Freitag, 4. August 2017, 16:57

Entscheidend ist, wie oft der Wagen pro Woche bewegt wurde. Längere Standzeiten von mehr als 2-3 Wochen verkürzen die Lebensdauer der Batterie, wenn das zu häufig vorkommt. Die lange Standzeit ist dabei nicht das Problem an sich, das hält die NiMh-Batterie aus, sondern die ersten Belastungen (Motorstart, volles regeneratives Bremsen) nach der langen Standzeit. Also kommt es darauf an, ob der Wagen regelmässig bewegt wurde und damit Gelegenheit hatte, die Batterie wieder aufzuladen. Allerdings: wenn jemand alle 2 Tage nur 2 km fährt, ist das zwar auch regelmässig, aber gleichzeitig natürlich weder für das Auto, noch die Batterie wirklich toll.

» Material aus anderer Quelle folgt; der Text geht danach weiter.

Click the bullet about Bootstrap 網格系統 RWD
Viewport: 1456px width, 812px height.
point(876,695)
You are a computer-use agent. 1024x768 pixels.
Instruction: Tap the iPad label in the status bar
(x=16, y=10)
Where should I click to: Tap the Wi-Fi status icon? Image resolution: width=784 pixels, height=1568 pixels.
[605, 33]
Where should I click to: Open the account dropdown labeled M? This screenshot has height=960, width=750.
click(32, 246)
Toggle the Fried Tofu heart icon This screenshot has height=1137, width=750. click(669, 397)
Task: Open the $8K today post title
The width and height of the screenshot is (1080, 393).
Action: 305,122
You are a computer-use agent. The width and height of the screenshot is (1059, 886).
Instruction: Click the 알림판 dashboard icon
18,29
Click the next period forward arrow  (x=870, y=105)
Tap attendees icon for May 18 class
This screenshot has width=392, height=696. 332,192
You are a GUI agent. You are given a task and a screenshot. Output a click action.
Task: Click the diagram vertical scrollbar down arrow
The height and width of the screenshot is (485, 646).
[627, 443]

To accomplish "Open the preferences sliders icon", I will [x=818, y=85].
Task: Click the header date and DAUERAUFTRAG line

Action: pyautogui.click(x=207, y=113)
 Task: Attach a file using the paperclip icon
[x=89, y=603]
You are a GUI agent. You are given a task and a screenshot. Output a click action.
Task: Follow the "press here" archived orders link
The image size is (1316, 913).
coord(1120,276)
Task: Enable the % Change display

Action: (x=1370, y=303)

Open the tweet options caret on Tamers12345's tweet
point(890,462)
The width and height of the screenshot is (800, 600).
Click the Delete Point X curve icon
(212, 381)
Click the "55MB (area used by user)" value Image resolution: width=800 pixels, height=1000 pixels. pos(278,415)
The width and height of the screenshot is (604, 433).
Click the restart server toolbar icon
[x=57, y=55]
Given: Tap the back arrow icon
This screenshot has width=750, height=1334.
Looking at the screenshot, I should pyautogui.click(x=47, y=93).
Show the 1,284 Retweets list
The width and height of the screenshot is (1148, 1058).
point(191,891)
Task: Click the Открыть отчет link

Die LiIon-Batterie würde ich nicht überbewerten. Die Probleme sind dort nur etwas anders gelagert. Mit der NiMh hat Honda genügend Erfahrung. Die Technik ist ausgereift. Ich hätte nichts gegen NiMh, wenn der Preis stimmt und dafür alle anderen Kriterien passen. Die Auswahl wird auch etwas grösser sein. Hinsichtlich Ölverbrauch bin ich bei 2012er/2013er-Modellen etwas vorsichtig und würde mich zuerst schlau mache, ob ein CR-Z auch davon betroffen ist. Die Stories beim Insight und beim Accord kenne ich von den USA. Sollte das tatsächlich auch beim CR-Z zutreffen, droht hier wesentlich mehr Ungemach als bei der Batterie.